Low-Guided High-Frequency Injection Module
- LGHI module is a neural network component that fuses low-frequency global structures with selectively enhanced high-frequency details using multi-scale decomposition.
- It is integrated into decoding or upsampling pathways with fixed or learnable filters, depthwise convolutions, and gated cross-frequency attention to preserve detail.
- Empirical results in medical imaging, HDR imaging, and financial modeling show improvements in segmentation metrics, PSNR, and ROI, demonstrating its practical impact.

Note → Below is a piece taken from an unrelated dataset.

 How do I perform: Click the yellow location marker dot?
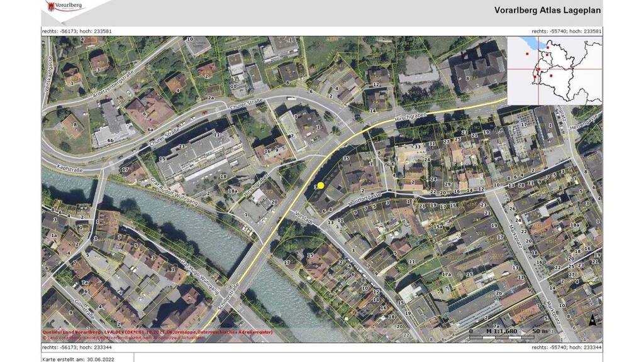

Low-Guided High-Frequency Injection (LGHI) modules are a class of neural network components designed for progressive refinement of representations by fusing low-frequency structural information with selectively injected high-frequency detail. They are primarily motivated by frequency-domain analysis, exploiting the observation that salient global structures are predominantly encoded in low-frequency components, while local details and abrupt transitions are contained in high-frequency bands. LGHI has found applications in diverse domains, including medical image segmentation (Mu et al., 10 Sep 2025), high dynamic range (HDR) imaging (Dai et al., 2021), and financial time series modeling (Li et al., 19 Jan 2026).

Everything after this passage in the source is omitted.